For data notebooks, functions aren't enough

(and what to do about it)

The Dark Knight has this great scene where Batman punches The Joker to intimate him into giving up information and he just starts laughing and says:

You have nothing! Nothing to threaten me with. Nothing to do with all your strength.

Batman, shocked and powerless, just stands there like an idiot.

While working in a data notebook a few months back, I felt the same way. The typical power that I had as a programmer felt worthless against the data work I was doing. No matter what I did, I still found myself:

typing the same code repetitively
worrying about making mistakes while writing data wrangling and model training code

If you're building an application or library, the solution to both of these problems is simple: write a function that does the repetitive thing and write more tests. That doesn't work for programmatic data work. Below I explain why and highlight how a solution using python's ast module and ipython's event callbacks and profiles does the job better than ordinary functions and tests.

repetitive code

If you've been working with data and python, you could probably write code like this in your sleep:

import pandas as pd
df = pd.read_csv("https://.../palmer_penguins.csv")
df.plot.scatter(x='bill_length_mm', y='bill_depth_mm')

Hopefully at some point we realize we're wasting time typing the same code¹ and we reach for a library like pandas-profiling or sweetviz. These are great libraries that are doing the best they can with ordinary python functions, but they aren't enough for two reasons.

First, we need to iterate on a data visualization or table to see the story within the data. An initial scatter plot is great, but what if I want to put the x-axis on a log scale or color the data points by some column? Some of these "next steps" are supported in these libraries, but they can't anticipate or support every iteration I may need to make and when they fail to anticipate my next step, I'm back to writing repetitive code again.

Insofar as we see functions as black boxes whose implementation should be hidden/encapsulated from users, we can't use them to solve this problem. We need the source of the code that generated the results we see so we can iterate.

Second, the reports they generate aren't tailored to my particular data set, which means we're often flooded with information we don't need, making it more likely we'll miss the stuff we do need. Yes, you can remove certain aspects of these reports to cut down on noise, but even this is limited and you can't easily add to the results they generate.
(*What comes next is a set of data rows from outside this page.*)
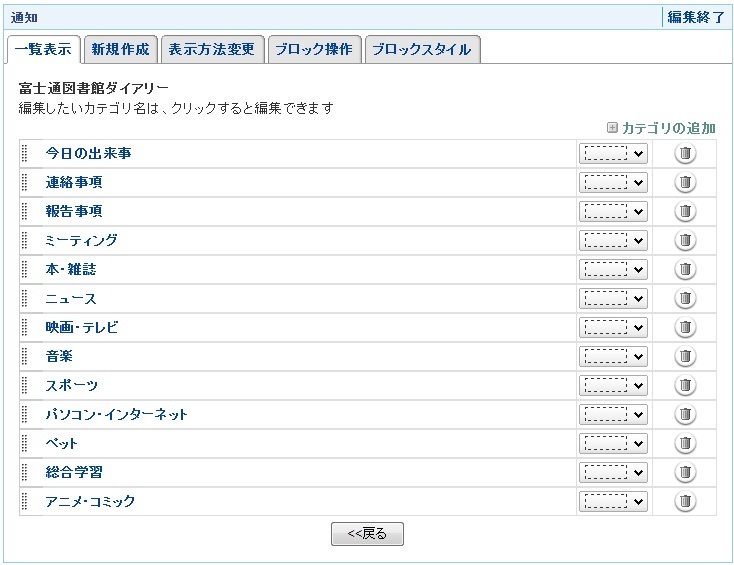Click the trash icon beside ニュース
Viewport: 734px width, 565px height.
point(685,298)
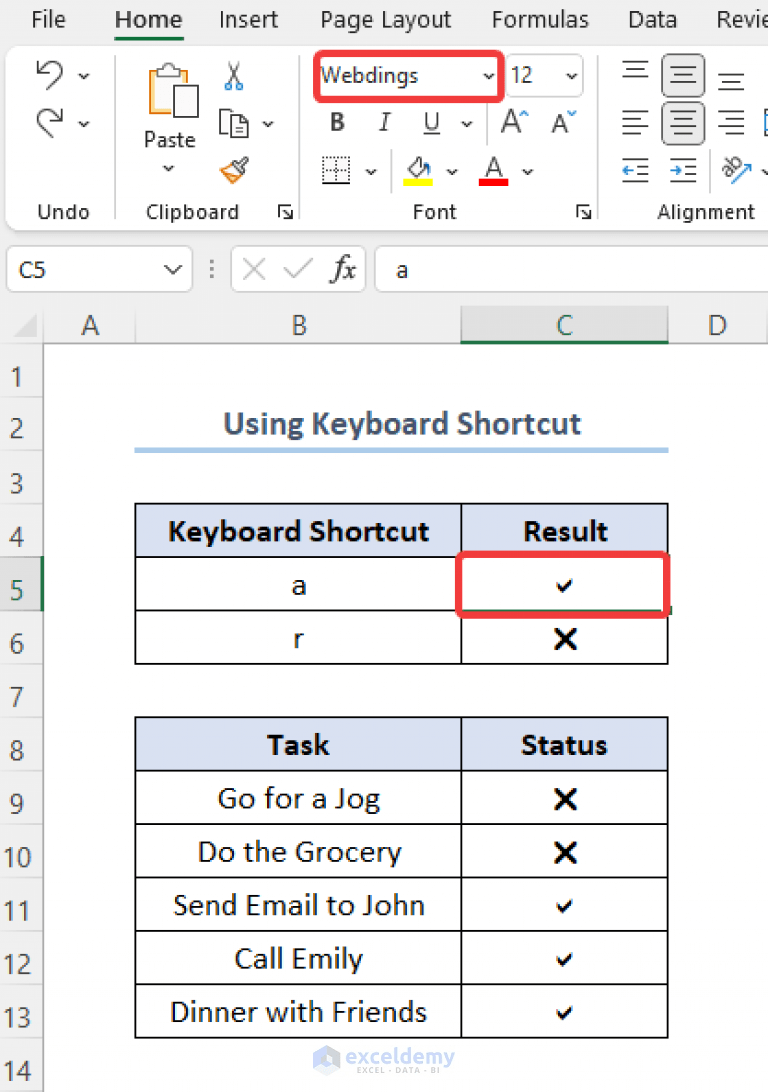Apply underline formatting
The width and height of the screenshot is (768, 1092).
[x=429, y=122]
These libraries could introduce more customization to help address this, but as functions, they couldn't vary their output based on the code that I'm currently writing in a cell, and as we'll see, this is important for dealing with bad data/code.

bad data/code

This was the kind of visualization I needed thrust in my face the time that I accidentally computed a mean on a column with many missing values.
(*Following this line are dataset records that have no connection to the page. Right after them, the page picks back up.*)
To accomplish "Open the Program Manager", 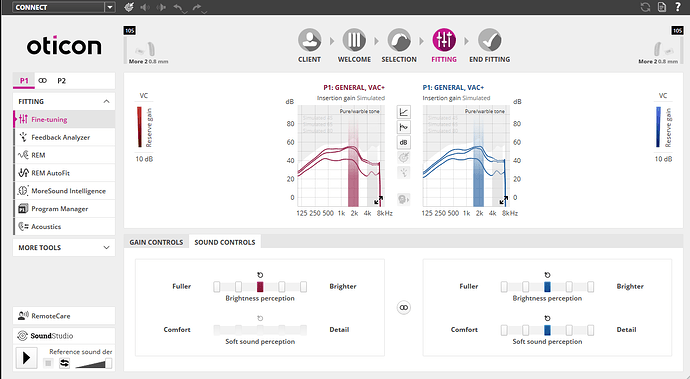I will [x=64, y=209].
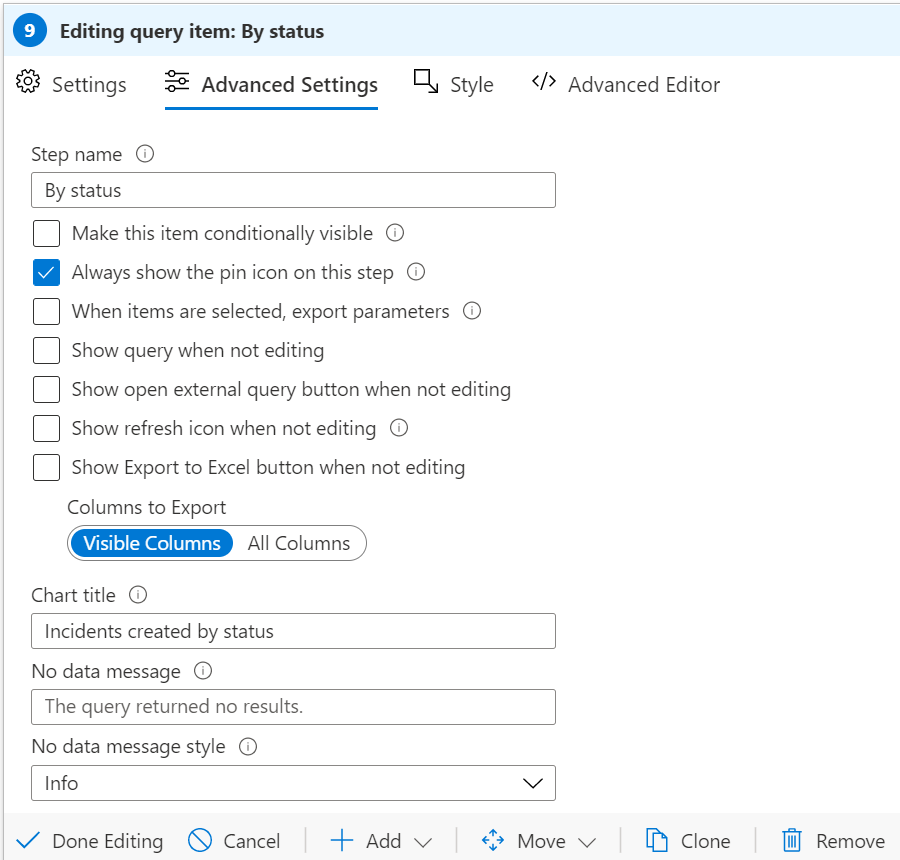Click Done Editing to save changes
The height and width of the screenshot is (860, 900).
[x=90, y=841]
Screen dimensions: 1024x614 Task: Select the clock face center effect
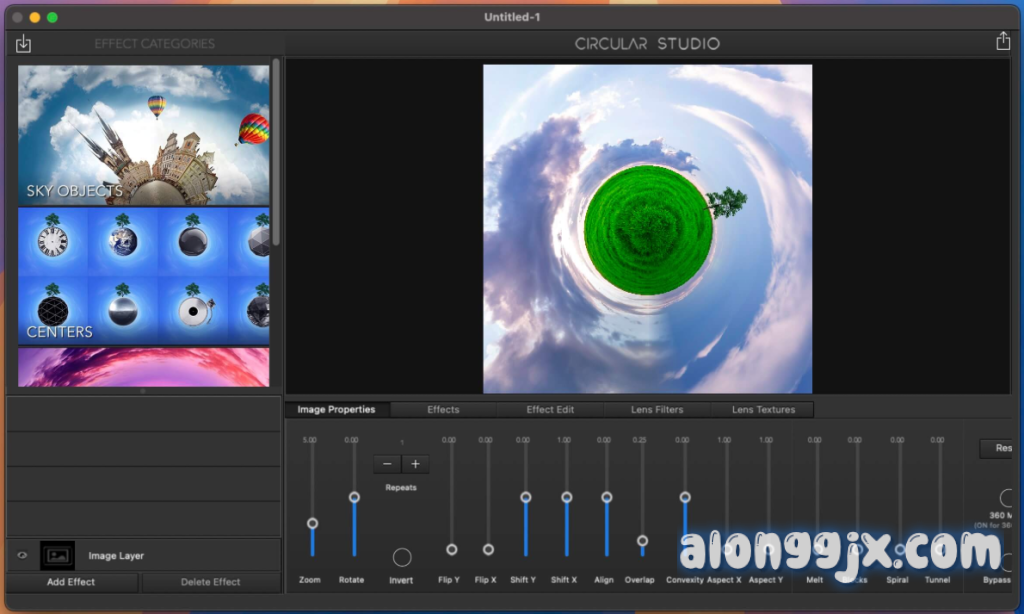52,241
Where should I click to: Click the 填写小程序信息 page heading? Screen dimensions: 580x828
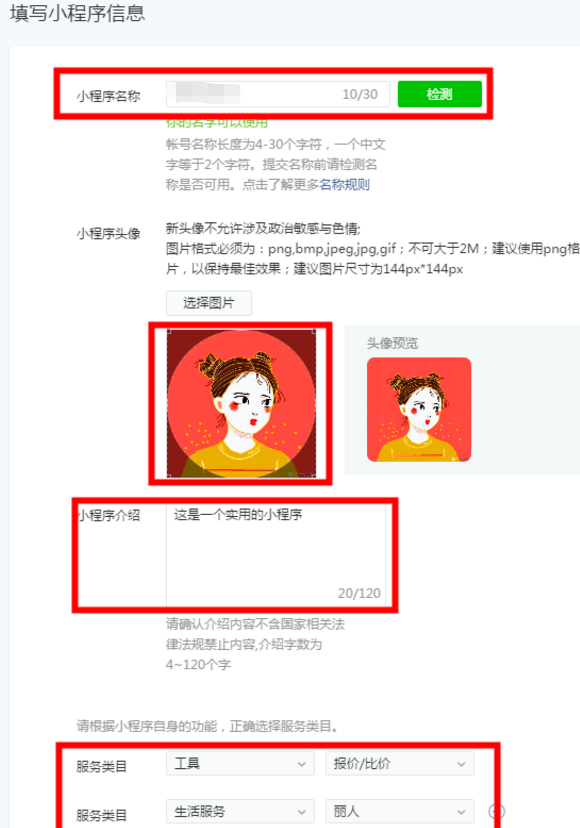click(77, 13)
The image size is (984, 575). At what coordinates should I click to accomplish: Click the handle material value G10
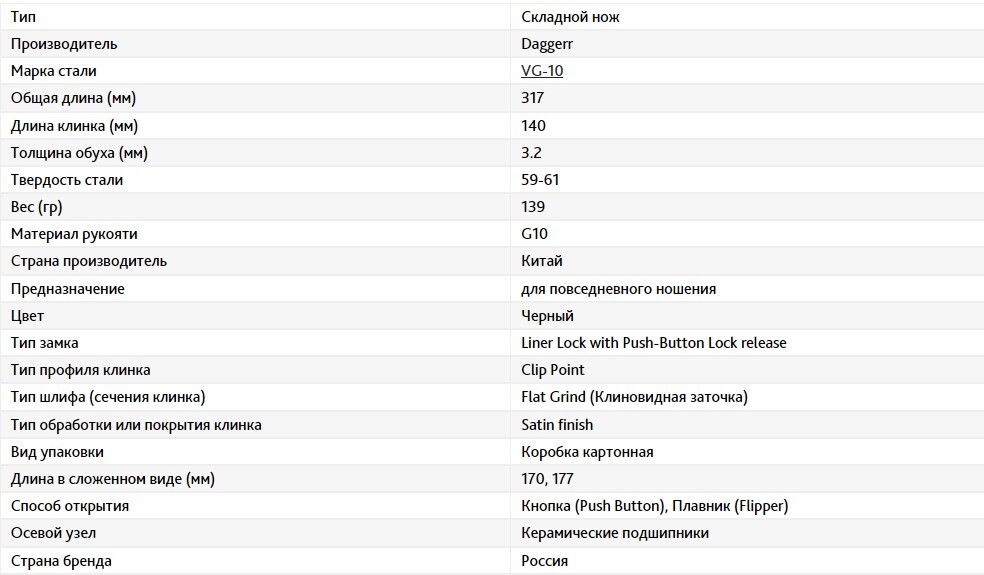tap(534, 234)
If I'm building a model to predict body_mass_g from bill_length_mm and I imputed the mean of the bill_length_mm column for all missing values, I'd want to see something like this to tip me off that there's a better play²:

(The better play is to impute the mean bill_length_mm of the particular species for that row.)
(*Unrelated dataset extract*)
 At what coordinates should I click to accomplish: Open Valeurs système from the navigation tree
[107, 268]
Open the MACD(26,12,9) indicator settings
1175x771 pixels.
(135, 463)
If I've just trained a model that predicts penguin sex from bill_length_mm, bill_depth_mm and flipper_length_mm, I don't want to forget to look at something like this table which can help me find label quality problems and generally debug my model:³

In all of these cases, what I need to see most depends on the code I just finished executing, something a function knows nothing about.

Some may say, "These are rookie mistakes. You should always check for missing values, better imputation methods, and low confidence predictions." But as a former software engineer, this is unsatisfying. Good software engineers don't manually check for every single bug every time they start writing code. They have automated tests that check correctness as they write new code. Data scientists need something similar.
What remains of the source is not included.